Performant text processing in C#

I recently converted Subtex from D to C#. With the same amount of optimization, the C# version was thirty times slower. Let’s look at why.

Subtex is a command line utility that takes text in a simplified LaTeX-style language and produces output in several formats, most commonly HTML and epub (which is HTML).

Parsing and Substrings

A strategy I commonly use when writing a parser is to maintain a substring of the input representing the unparsed portion. This is quite convenient — it means I very rarely have bugs about reading something I already parsed.

Beyond that, I need to keep substrings for a lot of things. This language is for producing ebooks, so I need substrings representing data that will be in the output ebook. I need substrings for commands (though I could potentially avoid that with some work). I need substrings for links to external resources to include. Substrings everywhere.

Substring implementation

In D, it’s free to take a substring of a string. In C#, it’s expensive.

There are two ways you could implement the substring method:

  1. Create a new string pointing to the same data, but with start and length changed
  2. Copy the relevant portion of the character array and make a new string from that

We’ll call the first method slicing and the second copying.

Slicing is cheaper. It reduces the number of allocations you make, and if your string type is a value type, it doesn’t even touch the garbage collector. It’s pretty good for a lot of workflows.

Unfortunately, slicing has one downside: it forces you to keep the original string in memory until the slice goes out of scope.

Copying is the reverse: when you want to take a substring, it’s expensive. You need to call the garbage collector, which brings a bunch of large data structures into cache, might trigger a collection, and might even bring in the OS to allocate more memory. However, if you’re taking a substring of a large string and then throwing away the source, you’re not wasting tons of memory.

You can implement copying from slicing easily: slice and then duplicate.
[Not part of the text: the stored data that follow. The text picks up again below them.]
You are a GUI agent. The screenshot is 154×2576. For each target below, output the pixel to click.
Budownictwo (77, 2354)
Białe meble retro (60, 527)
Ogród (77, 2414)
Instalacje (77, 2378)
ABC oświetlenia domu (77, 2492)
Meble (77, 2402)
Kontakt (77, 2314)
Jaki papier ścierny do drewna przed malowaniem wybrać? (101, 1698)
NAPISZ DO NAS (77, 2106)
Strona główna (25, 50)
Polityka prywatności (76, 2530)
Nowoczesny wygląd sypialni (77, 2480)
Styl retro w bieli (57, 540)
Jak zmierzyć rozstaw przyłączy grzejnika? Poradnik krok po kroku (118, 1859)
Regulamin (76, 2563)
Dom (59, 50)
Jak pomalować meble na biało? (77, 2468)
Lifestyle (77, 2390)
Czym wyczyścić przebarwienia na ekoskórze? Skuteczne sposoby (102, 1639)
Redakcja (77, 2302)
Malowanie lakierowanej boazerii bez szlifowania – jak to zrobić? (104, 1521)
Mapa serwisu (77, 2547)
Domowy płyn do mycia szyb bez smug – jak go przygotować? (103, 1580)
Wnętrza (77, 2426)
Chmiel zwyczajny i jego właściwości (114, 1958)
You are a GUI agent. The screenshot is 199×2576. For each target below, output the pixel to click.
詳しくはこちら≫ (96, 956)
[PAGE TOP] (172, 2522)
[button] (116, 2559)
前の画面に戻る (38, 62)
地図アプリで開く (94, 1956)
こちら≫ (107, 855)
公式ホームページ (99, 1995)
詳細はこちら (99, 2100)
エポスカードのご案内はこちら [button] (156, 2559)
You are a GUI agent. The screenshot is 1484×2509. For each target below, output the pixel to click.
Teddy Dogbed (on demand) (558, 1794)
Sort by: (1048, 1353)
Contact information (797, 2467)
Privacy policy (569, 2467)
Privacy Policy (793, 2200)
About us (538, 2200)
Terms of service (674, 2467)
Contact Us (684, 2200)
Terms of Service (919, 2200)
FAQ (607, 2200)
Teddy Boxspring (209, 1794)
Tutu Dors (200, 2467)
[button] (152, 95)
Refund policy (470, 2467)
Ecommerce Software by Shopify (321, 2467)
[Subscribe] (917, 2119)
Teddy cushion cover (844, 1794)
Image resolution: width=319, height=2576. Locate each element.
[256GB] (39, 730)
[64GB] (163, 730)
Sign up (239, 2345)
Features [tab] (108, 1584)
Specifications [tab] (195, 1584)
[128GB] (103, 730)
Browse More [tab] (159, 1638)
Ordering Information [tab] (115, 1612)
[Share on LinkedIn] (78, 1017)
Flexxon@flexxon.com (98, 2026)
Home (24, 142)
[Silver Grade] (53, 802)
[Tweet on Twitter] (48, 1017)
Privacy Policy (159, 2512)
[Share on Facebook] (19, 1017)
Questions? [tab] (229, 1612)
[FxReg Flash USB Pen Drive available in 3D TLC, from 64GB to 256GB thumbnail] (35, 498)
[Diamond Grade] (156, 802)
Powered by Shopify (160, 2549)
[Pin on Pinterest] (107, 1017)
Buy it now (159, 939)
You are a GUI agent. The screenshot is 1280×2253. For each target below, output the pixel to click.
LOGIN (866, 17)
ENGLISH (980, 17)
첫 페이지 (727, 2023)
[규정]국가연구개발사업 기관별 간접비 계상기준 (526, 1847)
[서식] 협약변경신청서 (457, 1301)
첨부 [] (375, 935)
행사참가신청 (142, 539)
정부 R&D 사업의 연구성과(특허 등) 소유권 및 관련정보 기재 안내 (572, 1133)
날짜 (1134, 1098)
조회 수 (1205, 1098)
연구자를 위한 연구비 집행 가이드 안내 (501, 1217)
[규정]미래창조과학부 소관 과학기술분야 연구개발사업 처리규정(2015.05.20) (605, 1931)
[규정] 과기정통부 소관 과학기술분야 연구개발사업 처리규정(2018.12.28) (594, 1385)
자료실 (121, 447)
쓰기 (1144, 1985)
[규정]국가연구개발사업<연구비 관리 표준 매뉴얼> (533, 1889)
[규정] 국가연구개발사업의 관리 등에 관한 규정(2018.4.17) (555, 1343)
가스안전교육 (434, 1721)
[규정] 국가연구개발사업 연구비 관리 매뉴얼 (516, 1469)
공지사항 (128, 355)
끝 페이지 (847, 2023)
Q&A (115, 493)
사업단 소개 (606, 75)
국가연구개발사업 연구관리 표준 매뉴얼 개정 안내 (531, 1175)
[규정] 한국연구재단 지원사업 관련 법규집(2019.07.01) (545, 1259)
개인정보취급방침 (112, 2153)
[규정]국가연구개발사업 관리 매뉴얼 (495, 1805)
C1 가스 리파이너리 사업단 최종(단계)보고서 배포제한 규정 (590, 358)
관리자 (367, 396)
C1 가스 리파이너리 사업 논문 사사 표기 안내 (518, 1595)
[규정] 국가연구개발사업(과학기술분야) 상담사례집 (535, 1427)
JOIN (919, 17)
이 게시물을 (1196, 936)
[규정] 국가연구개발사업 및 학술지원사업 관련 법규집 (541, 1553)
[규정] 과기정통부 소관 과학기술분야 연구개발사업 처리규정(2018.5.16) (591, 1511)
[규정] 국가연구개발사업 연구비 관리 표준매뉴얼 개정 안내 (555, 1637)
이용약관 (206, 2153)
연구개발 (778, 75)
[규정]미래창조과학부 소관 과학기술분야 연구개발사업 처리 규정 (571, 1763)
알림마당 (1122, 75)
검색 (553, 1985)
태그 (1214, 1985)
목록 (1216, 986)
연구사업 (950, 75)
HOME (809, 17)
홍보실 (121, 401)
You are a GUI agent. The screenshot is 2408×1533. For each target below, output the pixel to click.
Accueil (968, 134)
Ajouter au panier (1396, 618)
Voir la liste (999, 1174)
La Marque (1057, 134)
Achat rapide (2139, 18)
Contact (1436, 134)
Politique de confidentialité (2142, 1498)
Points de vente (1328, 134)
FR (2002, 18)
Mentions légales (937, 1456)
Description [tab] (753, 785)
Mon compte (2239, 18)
Unfortunately, you can’t easily implement slicing from copying.

The profile report for the first C# version started:

Allocation summary
     Bytes      Count  Average Type name
3795359440      24278   156329 System.String

Yes, that’s nearly 4GB allocated. The reference document is about 410 kilobytes.

Plus this took over one second to run without the profiler. Nowhere near good enough.

The solution

C# doesn’t give us slices natively, so we’ll create our own.

I created a class called StringView which is a view into a portion of a string:

public struct StringView
{
  private readonly string _str;
  private readonly int _start, _end;

  public StringView(string data);
  public StringView(string data, int start, int end);

  public StringView Substring(int start, int length)
  {
    return new StringView(
      _str,
      _start + start,
      _start + start + length);
  }
}

Then I added a bunch of methods for common string manipulation operations — StartsWith, IndexOf, Split, and so on.

I swapped out string for StringView in my parser and primary data structures, only converting back to string when building HTML documents.

Results!

Let’s check what the profiler says now:

Allocation summary
     Bytes      Count  Average Type name
   3837872      11847      323 System.String

We dropped our allocations by a factor of one thousand — we’ve got about ten bytes of string for each byte of input document across the lifetime of the application. But what did it do to our performance?

Before, it took us 1.02s to compile the reference document. Now, it’s 0.12s. As a bonus, I compiled everything using Mono’s AOT compiler, which shaved off about 50ms:

0.07user 0.01system 0:00.09elapsed 97%CPU (0avgtext+0avgdata 45976maxresident)k
0inputs+592outputs (0major+3913minor)pagefaults 0swaps

How does this stack up against the D version?

0.02user 0.00system 0:00.03elapsed 73%CPU (0avgtext+0avgdata 5616maxresident)k
5856inputs+928outputs (1major+729minor)pagefaults 0swaps

50ms slower than native code. That’s not bad at all. We’re still allocating nearly nine times as much — we’ll see what we can do about that.